The dual-pricing phenomenon, if substantiated, reveals a market structure where power asymmetries and information barriers allow leading venture firms to operate with pricing flexibility that smaller players cannot replicate. This pattern connects to the broader consolidation of venture capital power among mega-firms like Sequoia, Andreessen Horowitz, and Benchmark, where brand reputation, portfolio depth, and institutional relationships create circumstances in which they can command premium terms from founders and secondary investors alike. The allegation suggests that this power advantage extends beyond traditional leverage points like board seats and control provisions into the fundamental pricing mechanics of equity itself.

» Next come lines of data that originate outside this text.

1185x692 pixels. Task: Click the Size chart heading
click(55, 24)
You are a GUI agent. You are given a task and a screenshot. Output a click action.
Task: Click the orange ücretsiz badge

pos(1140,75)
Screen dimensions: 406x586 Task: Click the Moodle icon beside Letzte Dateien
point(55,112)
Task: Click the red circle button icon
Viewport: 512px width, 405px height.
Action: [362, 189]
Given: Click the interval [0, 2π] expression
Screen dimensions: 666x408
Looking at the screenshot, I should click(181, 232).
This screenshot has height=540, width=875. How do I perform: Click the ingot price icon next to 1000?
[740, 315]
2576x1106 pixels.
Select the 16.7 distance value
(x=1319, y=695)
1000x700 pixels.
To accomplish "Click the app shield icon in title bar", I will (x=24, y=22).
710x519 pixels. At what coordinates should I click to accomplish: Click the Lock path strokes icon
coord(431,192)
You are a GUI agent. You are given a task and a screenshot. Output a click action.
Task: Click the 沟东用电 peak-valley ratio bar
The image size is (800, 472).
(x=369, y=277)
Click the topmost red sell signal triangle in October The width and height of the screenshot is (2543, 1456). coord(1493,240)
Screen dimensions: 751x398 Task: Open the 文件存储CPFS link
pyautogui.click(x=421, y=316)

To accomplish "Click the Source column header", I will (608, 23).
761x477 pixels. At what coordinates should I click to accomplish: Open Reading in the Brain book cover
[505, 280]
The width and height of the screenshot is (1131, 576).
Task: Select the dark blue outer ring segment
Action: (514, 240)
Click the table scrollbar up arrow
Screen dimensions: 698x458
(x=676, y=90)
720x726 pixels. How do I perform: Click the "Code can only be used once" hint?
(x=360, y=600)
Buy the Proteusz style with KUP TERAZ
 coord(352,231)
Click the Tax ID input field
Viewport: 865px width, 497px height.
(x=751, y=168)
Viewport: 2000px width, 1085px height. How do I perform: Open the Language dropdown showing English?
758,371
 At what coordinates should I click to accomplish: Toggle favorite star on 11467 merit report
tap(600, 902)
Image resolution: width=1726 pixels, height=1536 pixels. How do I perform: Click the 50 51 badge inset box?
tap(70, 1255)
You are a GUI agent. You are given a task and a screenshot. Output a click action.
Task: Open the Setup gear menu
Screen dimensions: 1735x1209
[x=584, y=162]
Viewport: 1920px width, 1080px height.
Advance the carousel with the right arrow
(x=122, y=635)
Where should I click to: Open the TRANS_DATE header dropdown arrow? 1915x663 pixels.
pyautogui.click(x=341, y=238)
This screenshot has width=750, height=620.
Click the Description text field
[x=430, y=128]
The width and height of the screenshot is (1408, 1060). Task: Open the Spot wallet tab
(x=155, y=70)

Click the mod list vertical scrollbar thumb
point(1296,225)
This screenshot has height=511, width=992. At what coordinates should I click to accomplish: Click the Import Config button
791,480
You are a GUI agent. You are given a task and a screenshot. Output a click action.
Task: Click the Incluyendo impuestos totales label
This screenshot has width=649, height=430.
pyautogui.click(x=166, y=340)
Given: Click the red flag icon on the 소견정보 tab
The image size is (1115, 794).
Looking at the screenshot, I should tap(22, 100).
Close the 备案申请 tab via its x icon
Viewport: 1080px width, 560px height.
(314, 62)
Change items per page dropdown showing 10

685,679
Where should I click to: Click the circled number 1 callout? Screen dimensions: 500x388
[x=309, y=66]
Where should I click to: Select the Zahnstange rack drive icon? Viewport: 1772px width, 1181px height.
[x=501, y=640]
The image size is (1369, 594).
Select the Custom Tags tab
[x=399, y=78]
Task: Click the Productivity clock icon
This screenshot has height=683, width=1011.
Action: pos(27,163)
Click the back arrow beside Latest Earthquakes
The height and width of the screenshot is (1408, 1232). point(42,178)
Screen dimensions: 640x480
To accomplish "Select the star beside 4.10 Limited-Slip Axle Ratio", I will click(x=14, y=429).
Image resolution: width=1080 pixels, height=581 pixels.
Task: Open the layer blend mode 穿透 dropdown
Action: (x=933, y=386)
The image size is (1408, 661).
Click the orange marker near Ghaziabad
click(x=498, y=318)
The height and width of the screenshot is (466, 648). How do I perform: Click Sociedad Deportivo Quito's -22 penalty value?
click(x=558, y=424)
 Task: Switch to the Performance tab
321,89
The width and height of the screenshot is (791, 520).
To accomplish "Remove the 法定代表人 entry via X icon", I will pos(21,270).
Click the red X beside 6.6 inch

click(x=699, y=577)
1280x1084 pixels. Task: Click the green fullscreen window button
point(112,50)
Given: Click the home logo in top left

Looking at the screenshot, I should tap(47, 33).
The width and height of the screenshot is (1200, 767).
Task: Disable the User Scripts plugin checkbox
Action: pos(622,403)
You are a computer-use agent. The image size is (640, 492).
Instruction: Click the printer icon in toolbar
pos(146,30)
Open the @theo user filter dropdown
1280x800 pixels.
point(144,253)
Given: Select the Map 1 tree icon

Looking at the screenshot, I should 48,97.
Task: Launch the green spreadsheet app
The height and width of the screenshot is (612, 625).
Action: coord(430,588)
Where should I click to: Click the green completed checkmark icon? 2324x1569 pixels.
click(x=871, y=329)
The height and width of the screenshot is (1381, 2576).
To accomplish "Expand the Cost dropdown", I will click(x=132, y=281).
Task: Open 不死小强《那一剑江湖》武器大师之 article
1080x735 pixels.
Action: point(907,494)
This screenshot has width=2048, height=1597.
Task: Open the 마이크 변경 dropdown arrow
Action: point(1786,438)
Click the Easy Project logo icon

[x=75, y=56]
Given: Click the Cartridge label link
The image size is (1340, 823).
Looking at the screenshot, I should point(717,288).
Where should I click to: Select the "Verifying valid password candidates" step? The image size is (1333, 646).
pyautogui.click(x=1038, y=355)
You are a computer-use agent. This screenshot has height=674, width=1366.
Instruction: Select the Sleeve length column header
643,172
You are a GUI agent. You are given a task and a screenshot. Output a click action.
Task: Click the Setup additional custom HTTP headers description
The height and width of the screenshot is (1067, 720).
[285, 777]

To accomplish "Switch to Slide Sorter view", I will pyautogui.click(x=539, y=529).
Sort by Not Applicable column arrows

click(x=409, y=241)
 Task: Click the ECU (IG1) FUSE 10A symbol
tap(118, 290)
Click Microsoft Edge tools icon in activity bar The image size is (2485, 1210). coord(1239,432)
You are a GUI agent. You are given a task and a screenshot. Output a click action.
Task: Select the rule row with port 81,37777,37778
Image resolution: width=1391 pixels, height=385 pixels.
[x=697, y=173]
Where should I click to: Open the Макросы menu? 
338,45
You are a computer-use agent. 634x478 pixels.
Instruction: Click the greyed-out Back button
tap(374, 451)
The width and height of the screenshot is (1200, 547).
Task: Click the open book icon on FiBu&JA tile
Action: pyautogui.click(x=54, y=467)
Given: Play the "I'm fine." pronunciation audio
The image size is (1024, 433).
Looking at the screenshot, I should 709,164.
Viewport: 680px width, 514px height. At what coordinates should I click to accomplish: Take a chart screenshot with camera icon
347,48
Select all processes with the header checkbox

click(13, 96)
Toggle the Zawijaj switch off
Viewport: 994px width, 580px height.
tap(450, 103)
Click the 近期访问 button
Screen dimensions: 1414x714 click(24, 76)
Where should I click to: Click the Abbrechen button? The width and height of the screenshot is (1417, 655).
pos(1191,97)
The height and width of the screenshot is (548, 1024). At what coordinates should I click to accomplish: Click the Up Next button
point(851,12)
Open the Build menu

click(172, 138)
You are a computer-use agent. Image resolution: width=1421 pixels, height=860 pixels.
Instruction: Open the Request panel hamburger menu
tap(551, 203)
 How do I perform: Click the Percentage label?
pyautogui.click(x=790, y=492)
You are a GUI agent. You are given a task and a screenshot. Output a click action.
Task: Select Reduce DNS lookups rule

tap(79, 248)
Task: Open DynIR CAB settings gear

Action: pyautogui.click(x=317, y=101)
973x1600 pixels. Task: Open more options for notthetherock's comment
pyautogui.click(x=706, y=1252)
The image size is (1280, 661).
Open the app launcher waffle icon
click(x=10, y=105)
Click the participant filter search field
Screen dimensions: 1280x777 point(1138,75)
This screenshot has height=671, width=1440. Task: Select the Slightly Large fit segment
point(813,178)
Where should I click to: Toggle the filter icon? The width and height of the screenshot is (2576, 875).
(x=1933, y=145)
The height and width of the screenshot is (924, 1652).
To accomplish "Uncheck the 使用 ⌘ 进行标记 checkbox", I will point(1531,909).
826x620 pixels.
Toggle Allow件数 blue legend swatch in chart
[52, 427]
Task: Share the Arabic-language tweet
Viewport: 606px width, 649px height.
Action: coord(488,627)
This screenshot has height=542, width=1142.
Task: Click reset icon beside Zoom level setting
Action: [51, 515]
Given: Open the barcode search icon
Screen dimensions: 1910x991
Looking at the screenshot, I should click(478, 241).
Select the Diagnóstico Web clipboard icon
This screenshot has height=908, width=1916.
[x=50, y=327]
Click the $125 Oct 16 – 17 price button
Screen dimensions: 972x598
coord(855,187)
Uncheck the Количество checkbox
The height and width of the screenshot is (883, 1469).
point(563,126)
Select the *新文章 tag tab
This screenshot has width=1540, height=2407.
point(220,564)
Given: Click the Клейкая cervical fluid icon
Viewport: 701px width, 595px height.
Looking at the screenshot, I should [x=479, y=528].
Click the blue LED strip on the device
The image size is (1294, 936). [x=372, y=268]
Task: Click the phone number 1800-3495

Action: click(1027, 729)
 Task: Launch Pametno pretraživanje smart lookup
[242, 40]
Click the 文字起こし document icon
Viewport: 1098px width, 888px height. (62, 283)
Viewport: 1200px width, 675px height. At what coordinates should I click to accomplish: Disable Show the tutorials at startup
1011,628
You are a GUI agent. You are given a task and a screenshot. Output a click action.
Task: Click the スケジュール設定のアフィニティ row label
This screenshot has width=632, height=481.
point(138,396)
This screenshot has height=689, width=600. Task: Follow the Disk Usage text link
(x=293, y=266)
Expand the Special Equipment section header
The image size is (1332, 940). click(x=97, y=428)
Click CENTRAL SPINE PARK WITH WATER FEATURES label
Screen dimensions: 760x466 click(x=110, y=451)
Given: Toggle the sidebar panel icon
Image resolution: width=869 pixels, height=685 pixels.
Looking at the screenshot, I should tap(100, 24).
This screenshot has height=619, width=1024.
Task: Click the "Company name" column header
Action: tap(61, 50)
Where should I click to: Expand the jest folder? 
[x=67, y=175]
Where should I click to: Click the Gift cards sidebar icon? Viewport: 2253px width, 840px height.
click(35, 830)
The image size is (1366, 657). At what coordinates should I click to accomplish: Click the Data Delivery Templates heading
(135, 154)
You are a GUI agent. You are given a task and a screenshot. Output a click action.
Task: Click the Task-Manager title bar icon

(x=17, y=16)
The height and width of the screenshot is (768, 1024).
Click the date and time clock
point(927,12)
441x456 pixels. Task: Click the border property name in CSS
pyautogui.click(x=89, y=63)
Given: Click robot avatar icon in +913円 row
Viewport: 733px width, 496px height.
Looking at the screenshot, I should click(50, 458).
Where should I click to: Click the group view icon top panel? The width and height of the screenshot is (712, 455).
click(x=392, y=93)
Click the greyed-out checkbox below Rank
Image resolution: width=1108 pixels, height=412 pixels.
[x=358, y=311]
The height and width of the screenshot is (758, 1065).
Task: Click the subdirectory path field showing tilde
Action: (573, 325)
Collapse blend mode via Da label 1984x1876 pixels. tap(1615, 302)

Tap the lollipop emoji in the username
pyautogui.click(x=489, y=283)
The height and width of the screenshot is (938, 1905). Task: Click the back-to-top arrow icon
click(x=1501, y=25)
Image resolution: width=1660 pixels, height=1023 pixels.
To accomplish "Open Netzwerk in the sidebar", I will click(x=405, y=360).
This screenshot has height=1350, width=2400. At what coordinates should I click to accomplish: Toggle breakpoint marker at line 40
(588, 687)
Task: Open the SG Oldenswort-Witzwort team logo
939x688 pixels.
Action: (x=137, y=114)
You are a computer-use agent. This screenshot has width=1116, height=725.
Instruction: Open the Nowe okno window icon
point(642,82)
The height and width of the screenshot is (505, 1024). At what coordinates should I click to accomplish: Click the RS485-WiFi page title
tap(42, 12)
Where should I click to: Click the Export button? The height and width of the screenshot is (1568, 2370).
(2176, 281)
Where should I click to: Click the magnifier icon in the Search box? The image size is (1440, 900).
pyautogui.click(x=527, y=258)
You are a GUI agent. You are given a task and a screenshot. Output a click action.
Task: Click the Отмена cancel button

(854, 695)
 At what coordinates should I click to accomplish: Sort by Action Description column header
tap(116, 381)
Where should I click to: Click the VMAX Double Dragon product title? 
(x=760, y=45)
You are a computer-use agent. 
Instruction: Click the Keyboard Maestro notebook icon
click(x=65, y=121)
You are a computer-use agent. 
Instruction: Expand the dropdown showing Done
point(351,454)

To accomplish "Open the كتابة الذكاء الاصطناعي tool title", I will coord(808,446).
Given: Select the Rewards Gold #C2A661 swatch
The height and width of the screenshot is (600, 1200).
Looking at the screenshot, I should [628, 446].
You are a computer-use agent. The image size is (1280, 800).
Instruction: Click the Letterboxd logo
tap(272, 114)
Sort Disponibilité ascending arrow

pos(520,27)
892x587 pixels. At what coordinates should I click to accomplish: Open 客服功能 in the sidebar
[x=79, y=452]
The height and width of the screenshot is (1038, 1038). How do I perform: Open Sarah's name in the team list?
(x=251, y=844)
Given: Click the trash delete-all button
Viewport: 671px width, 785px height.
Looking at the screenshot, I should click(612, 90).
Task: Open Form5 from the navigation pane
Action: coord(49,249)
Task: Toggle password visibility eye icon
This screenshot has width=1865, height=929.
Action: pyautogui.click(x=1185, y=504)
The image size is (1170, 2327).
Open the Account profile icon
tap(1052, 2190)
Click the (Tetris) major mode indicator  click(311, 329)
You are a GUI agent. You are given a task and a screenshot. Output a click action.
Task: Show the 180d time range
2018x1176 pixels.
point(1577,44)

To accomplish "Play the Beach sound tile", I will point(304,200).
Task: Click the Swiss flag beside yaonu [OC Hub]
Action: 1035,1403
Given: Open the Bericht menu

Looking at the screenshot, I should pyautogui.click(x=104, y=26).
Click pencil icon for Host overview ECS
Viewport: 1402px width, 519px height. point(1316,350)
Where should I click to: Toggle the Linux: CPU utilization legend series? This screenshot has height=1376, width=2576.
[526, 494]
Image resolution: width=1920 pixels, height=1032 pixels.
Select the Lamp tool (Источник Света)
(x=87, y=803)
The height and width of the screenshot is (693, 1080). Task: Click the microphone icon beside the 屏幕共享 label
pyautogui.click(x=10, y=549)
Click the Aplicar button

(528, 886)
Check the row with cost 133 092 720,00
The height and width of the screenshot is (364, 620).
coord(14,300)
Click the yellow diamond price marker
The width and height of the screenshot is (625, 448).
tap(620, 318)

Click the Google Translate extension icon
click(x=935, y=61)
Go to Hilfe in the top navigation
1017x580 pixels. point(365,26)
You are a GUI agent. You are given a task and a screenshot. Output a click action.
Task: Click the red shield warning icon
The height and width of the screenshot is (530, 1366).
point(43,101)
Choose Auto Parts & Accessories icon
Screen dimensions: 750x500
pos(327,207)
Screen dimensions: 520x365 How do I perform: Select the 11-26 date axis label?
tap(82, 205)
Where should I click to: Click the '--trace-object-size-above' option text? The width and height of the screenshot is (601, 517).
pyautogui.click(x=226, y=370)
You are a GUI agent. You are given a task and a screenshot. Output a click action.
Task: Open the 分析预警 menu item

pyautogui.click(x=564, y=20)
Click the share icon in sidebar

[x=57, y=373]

In an industry where returns depend substantially on accurate valuation of underlying assets and strategic allocation of capital, systematic dual-pricing would represent a meaningful distortion of market efficiency. Foody's public articulation of these concerns signals growing frustration from competing venture operators and market participants who lack equivalent leverage to extract multiple pricing tiers from the same transaction.
The field should monitor several developments as this dispute unfolds. First, regulatory scrutiny may intensify if securities regulators or institutional investor groups demand greater transparency in how venture valuations are determined and communicated across investor cohorts—a process that could accelerate if the SEC or state regulators issue guidance on venture valuation practices before the end of 2024. Second, Sequoia and peer firms will likely respond to these allegations through revised disclosure practices, internal policy adjustments, or formal statements addressing valuation methodology, particularly as they continue fundraising for new vehicles targeting AI-related investments. Third, the emergence of blockchain-based cap table management and alternative venture platforms may create competitive pressure for traditional firms to demonstrate pricing consistency as a market differentiator. Stakeholders should expect heightened attention to valuations in AI funding rounds throughout 2024 and into 2025, with particular focus on how leading venture firms justify pricing differences across different investor categories in the same transactions. This moment will likely prove pivotal in determining whether venture capital's valuation practices become subject to greater standardization and transparency or whether dual-pricing persists as an accepted feature of how top-tier firms maximize returns across their stakeholder base.